When we get depressed, the new American way is to run to the doctor for a pill to fix it or otherwise medicate it away. It can work in the short term by lessening the pain so we can continue to drone away in semi-complacency and avoid having to deal with the real issue.
And if that pill doesn’t work—if your wonderful pain is still telling you that drugging yourself is not the answer—there are, according to TV ads, booster pills to crank up the octane and quiet that voice as well. Of course, there’s a possibility you’ll want to kill yourself or will simply fall down dead, but give it a whirl, at least you won’t have to actually do anything to change what’s wrong in your life.

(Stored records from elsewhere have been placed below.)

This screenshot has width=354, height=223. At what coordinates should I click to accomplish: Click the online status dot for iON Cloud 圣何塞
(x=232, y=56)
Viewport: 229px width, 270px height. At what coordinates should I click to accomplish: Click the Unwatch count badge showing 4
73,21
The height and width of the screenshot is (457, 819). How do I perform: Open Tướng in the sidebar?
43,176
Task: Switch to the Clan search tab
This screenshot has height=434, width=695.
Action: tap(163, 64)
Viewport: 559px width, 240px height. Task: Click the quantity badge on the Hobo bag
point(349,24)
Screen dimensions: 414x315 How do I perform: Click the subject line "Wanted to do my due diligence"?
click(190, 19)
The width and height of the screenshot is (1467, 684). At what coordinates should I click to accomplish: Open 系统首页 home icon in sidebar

Yes, I know I have just pushed a lot of buttons and it’s necessary—it is a message we all need to hear. If we are using anything—drugs (prescription, street or otherwise), alcohol, sex, shopping, you name it—to avoid dealing with what we know we need to, it’s time to admit it, face it and make different choices. Dulling the pain so we can keep doing what’s causing it is insane.

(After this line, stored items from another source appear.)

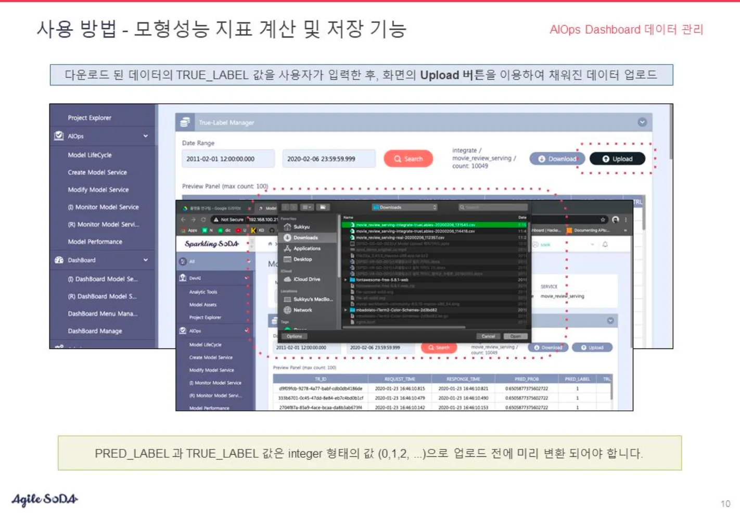Click the notification bell icon
740x513 pixels.
pos(605,244)
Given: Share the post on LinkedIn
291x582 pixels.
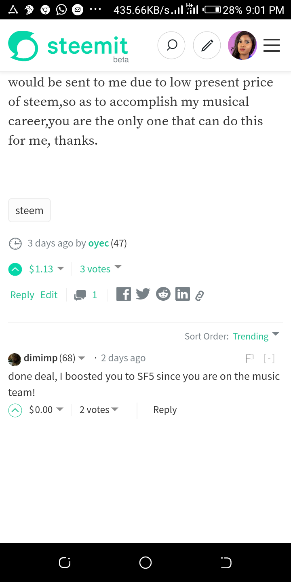Looking at the screenshot, I should [x=182, y=294].
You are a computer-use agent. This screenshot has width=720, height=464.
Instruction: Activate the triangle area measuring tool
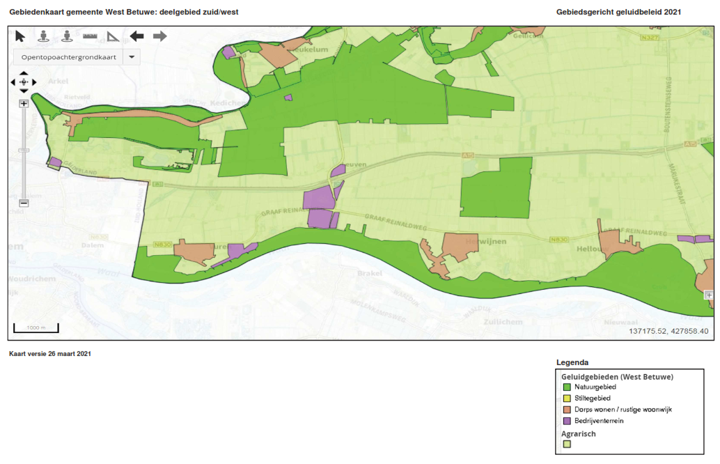[x=114, y=36]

When I was very young, maybe three or four, I was playing with my dolls under the light of the lamp by the front door (exceptional detail to memory for someone who remembers next to nothing about her childhood, but you’ll see why.) For reasons known only to Little Me, I decided the bobby pin I’d stuck in the doll’s hair would be equally amusing inserted into the electrical outlet on the wall.
Now you know why I remember. The shock was fast and fierce. It made a believer out of me and I never ever wanted to feel like that again. I gathered up my toys and found a new place to play that didn’t hurt. I learned about electricity—and life—in a way children today can’t, all protected from themselves and their stupidity by covers, caps, traps and all manner of devices.

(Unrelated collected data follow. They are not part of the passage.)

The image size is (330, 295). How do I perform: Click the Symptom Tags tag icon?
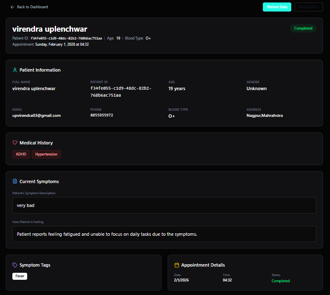[15, 265]
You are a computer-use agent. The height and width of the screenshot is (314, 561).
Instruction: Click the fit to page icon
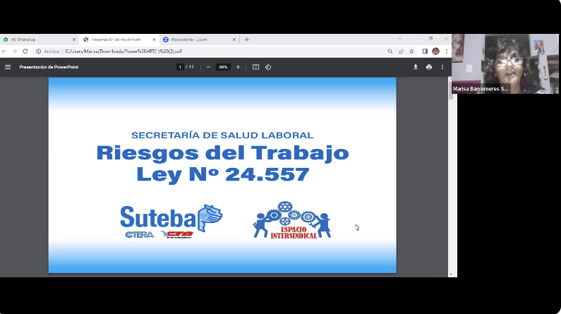click(x=256, y=67)
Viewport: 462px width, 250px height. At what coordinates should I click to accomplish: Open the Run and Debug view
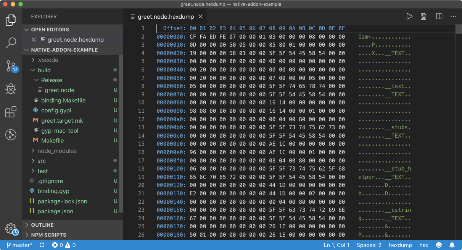click(x=11, y=89)
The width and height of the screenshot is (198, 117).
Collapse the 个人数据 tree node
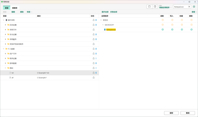click(x=3, y=49)
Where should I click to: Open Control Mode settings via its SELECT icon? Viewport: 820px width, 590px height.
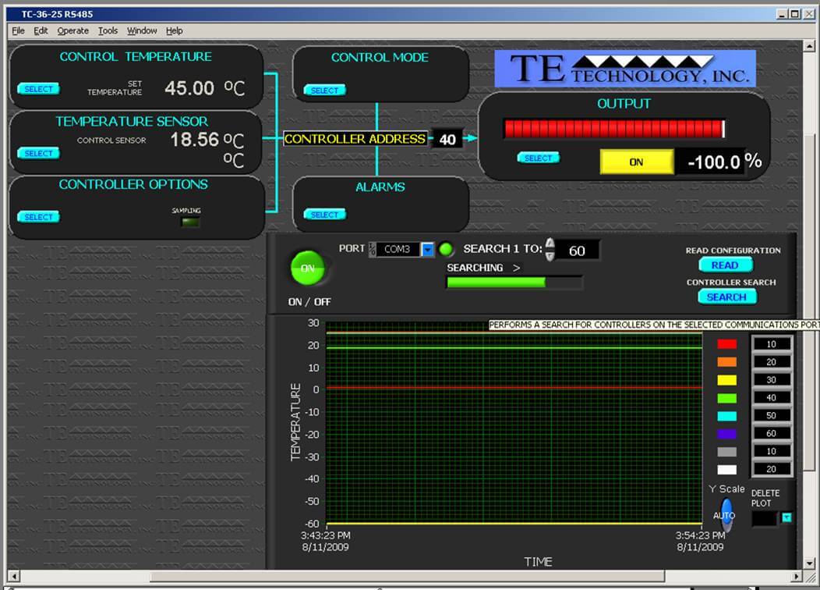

Yes, I suppose I could have been killed, and if I’d done it a second time I deserved to be. Seriously. Because we all know that if it hadn’t hurt me bad enough that first time, I would have tried it again, either to see the sparks fly or for the adrenaline jolt. The only worse option for that scenario would have been for me to take a pill so I could do it again and hang on longer.
Now, I know there are a lot of people struggling and juggling with situations that seem to have no good solutions and the best they feel they can do is take a pill to keep them going to get through it. Maybe that’s okay in the short term—maybe—to keep from cracking like an egg. But at what point is it just another avoidance tactic to keep from having to actually face the unpleasantness and make the tough choices?
The sad fact is, as long as we can tolerate it and get by, we won’t actually do anything that could make things better for us in the long run. Just like duct tape, it’s only temporary unless it works to get us by.
However, we have to realize that the pain is there for a reason. We feel bad because things aren’t right, and if we take a pill to avoid feeling bad, the only thing we’re really changing is us. We’re simply muddling our brains so we can tolerate what we know we need to change.
When you get that first hit of pain, don’t go back for seconds. It is a whole lot easier to deal with it the first time and move on than to ignore it and hope it will go away. If you’ve been ignoring the problem, stop. It’s never too late. If you need help get it, but please, don’t just take the easy way out. Hold yourself accountable and do what you know you need to do.